Camminare per le strade del quartiere Montepellegrino è quasi diventato un percorso ad ostacoli, basti vedere il degrado presente all'incrocio tra via Don Gnocchi e via Jung. Qui, come in diversi altri angoli del rione, l'immondizia accumulata ai bordi dei marciapiedi non rappresenta più un'emergenza temporanea, ma una triste costante.
I cestini gettacarte della via Don Don Orione sono perennemente stracolmi e si trasformano in minuscole montagne d'immondizia che inevitabilmente strabordano sulla strada. A peggiorare un quadro già compromesso si aggiunge lo stato dei marciapiedi, colonizzati da erbacce incolte.

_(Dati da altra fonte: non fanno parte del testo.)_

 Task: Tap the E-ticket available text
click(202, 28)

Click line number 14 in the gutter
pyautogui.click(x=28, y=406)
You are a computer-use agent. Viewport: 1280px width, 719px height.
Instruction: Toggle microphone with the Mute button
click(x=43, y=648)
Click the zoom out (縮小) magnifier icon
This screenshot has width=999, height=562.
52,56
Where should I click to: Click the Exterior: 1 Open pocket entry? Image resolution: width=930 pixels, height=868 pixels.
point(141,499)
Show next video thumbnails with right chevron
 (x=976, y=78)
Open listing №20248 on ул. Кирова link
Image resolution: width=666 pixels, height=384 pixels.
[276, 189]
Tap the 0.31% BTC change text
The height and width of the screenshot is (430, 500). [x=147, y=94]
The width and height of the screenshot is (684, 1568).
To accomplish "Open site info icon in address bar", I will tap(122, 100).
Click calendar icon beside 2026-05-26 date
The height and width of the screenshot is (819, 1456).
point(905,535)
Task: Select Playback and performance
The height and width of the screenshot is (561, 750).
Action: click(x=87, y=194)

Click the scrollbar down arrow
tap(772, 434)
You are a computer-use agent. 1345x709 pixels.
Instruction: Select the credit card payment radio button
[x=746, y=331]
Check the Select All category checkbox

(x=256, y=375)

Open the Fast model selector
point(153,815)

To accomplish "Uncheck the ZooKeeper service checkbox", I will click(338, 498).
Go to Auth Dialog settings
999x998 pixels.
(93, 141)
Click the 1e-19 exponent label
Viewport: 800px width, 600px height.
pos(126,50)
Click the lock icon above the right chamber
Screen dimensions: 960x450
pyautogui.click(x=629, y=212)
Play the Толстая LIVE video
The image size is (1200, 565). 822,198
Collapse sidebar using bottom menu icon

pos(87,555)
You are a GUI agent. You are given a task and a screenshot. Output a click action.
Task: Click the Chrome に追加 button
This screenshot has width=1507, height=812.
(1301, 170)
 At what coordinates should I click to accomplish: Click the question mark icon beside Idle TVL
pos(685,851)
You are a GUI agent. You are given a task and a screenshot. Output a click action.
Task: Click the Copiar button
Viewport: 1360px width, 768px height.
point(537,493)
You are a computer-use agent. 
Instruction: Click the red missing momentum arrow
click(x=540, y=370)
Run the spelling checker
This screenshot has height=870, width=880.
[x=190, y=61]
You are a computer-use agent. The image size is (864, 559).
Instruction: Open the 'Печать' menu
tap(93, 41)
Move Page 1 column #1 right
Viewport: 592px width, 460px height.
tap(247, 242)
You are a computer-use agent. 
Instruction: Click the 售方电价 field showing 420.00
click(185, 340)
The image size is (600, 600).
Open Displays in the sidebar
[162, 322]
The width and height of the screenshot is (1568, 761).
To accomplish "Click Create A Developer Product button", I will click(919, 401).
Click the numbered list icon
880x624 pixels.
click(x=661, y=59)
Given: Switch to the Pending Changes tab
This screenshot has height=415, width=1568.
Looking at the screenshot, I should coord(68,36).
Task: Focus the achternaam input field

Persino il servizio di raccolta differenziata, che dovrebbe garantire un salto di qualità nella gestione dei rifiuti, lascia dietro di sé un'ombra di insoddisfazione: ad ogni passaggio restano a terra rimasugli, sacchetti spaccati e residui che nessuno sembra premurarsi di spazzare via.
La rabbia dei residenti si traduce in una richiesta precisa di civiltà e presenza istituzionale. Da un lato ci si appella al senso civico dei cittadini stessi, affinché cessino i conferimenti illegali e gli abbandoni sconsiderati a qualsiasi ora del giorno. Dall'altro, la comunità chiede a gran voce alle autorità competenti maggiori controlli, sanzioni severe per chi sbaglia e, soprattutto, un piano di pulizia e manutenzione ordinaria costante che restituisca dignità e decoro a tutte le strade del quartiere.